Task to carry out >>
Please pull out the lines of the data below, from the line holding "license number S1500520090001?" through the line holding "Action: [x=380, y=587]", inclusive, and reproduce them unchanged with the pictures left out.

-- Record extracts start --

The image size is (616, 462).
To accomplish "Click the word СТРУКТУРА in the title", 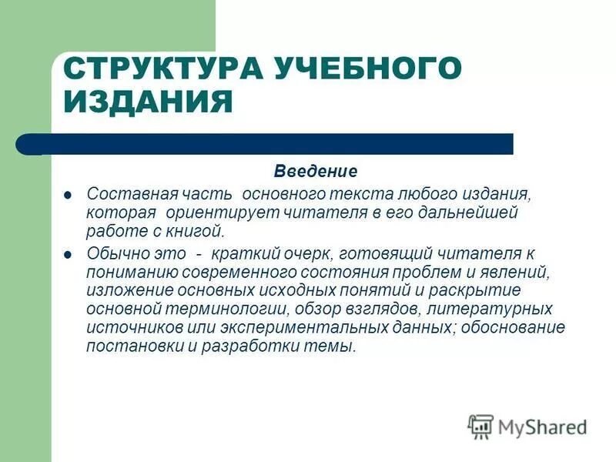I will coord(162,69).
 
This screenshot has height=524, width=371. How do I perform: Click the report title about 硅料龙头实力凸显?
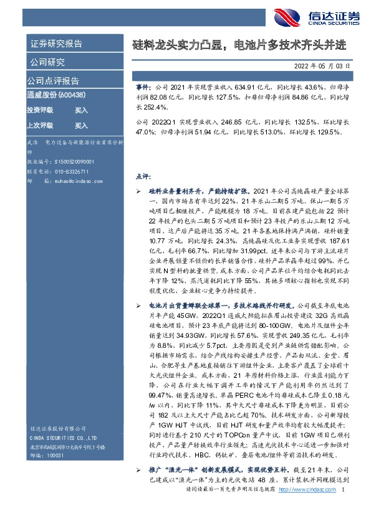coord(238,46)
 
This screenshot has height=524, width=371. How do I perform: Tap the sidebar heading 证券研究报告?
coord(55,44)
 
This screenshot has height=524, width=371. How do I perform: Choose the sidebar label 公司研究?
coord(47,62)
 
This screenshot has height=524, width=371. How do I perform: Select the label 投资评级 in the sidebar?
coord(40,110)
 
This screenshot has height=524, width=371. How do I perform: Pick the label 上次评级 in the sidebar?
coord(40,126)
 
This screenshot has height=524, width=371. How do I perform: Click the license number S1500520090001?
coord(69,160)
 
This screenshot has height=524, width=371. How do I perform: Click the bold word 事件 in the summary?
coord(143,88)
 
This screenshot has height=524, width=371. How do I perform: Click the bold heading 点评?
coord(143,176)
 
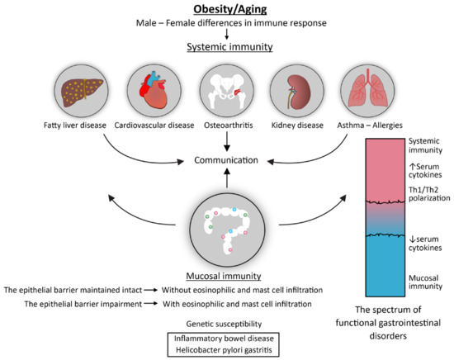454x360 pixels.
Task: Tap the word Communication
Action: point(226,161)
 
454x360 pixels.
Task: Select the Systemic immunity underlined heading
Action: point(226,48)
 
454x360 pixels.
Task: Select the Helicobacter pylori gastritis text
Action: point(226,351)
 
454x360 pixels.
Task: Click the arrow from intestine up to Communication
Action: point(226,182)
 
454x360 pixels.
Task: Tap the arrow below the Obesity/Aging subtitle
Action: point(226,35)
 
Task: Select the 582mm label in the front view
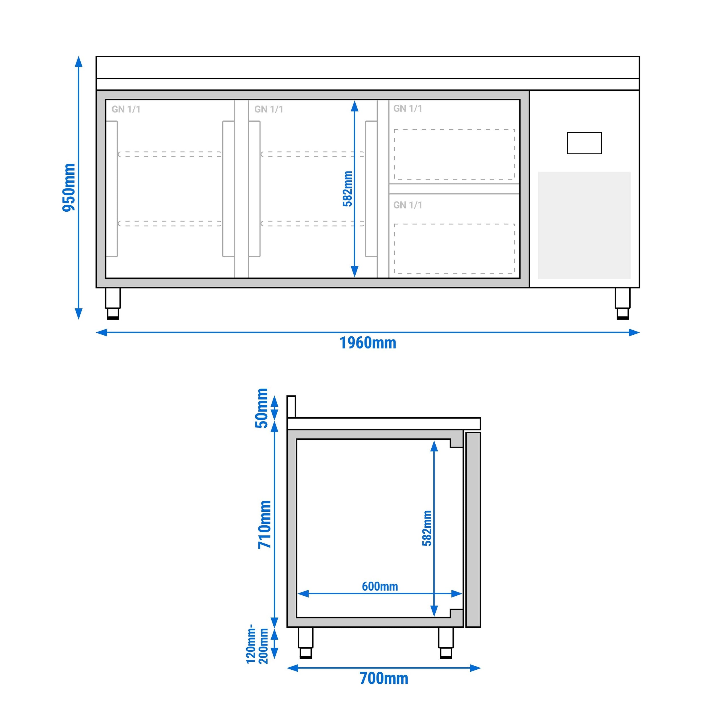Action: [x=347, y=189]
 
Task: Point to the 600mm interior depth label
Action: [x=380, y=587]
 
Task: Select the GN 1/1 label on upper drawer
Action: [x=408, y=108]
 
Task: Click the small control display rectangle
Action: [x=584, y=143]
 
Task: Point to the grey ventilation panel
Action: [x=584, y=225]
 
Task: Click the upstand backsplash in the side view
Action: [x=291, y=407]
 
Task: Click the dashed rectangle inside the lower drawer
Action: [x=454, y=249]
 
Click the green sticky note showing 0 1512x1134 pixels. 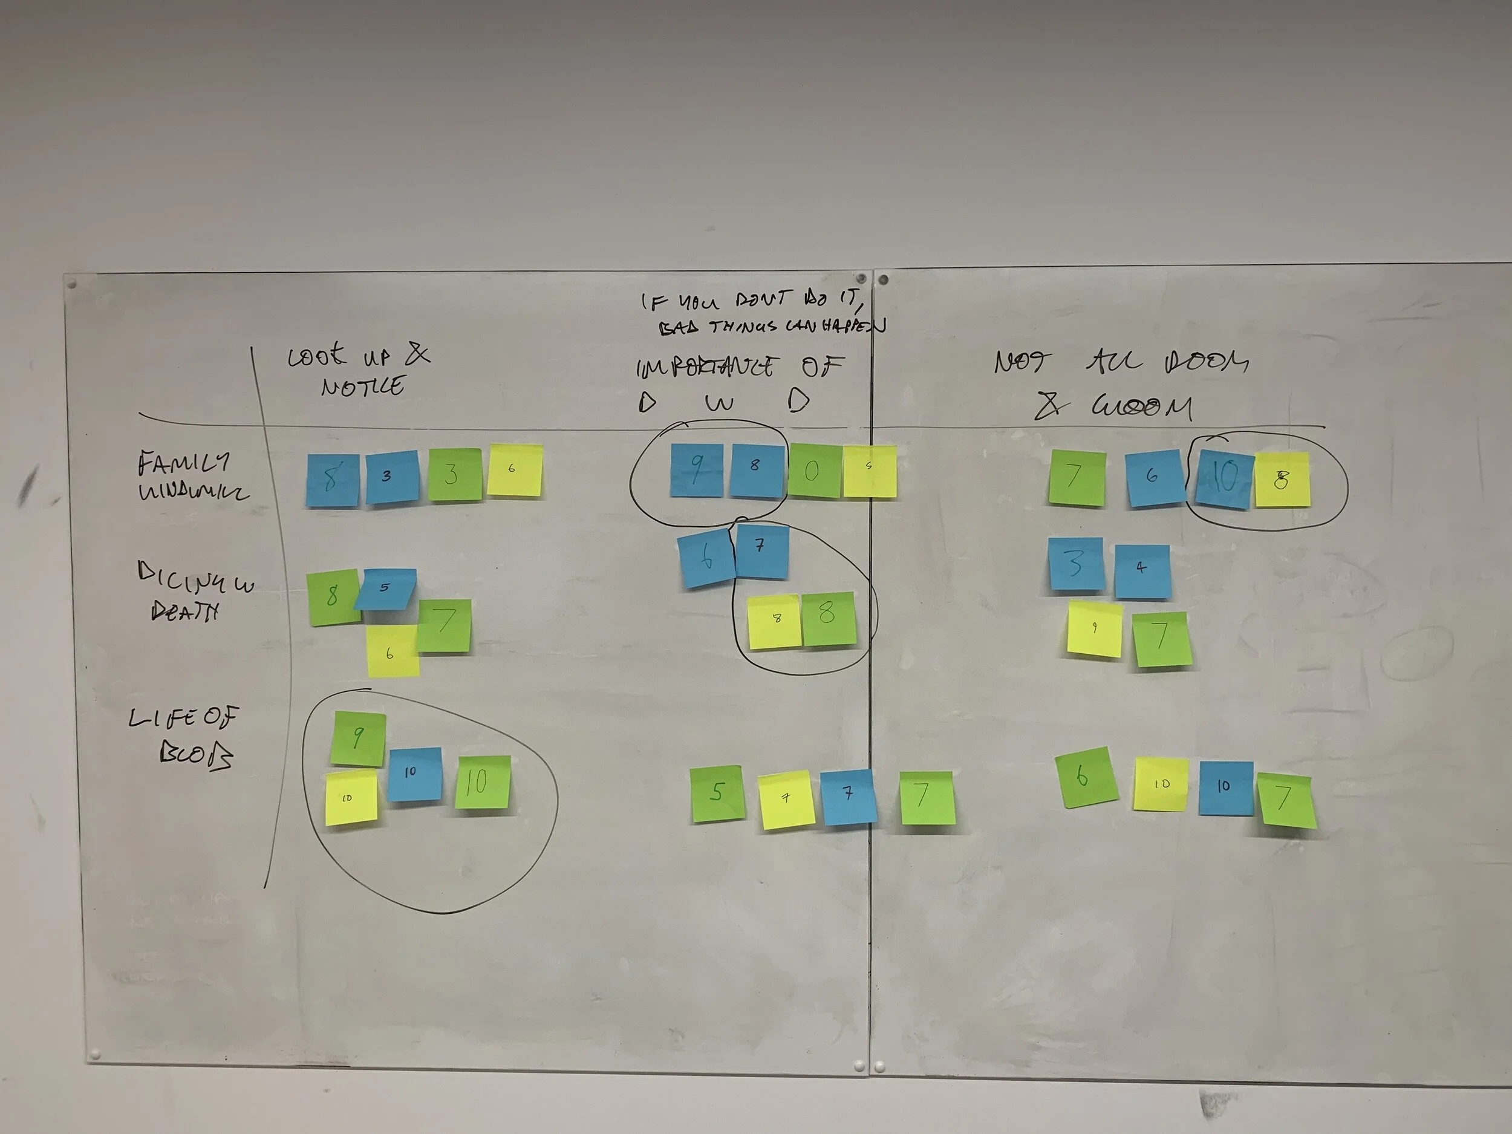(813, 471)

-- Record extracts end --

Exercise solution >>
This screenshot has height=524, width=371. How do I perform: Click the license number S1500520090001?
coord(69,160)
 
This screenshot has height=524, width=371. How do I perform: Click the bold word 事件 in the summary?
coord(143,88)
 
This screenshot has height=524, width=371. How do I perform: Click the bold heading 点评?
coord(143,176)
 
454x360 pixels.
Task: Tap the word Communication
Action: point(226,161)
 
454x360 pixels.
Task: Select the Systemic immunity underlined heading
Action: point(226,48)
 
454x360 pixels.
Task: Select the Helicobacter pylori gastritis text
Action: point(226,351)
 
454x360 pixels.
Task: Click the arrow from intestine up to Communication
Action: point(226,182)
 
454x360 pixels.
Task: Tap the arrow below the Obesity/Aging subtitle
Action: point(226,35)
 
Task: Select the 582mm label in the front view
Action: [x=347, y=189]
 
Task: Point to the 600mm interior depth label
Action: [x=380, y=587]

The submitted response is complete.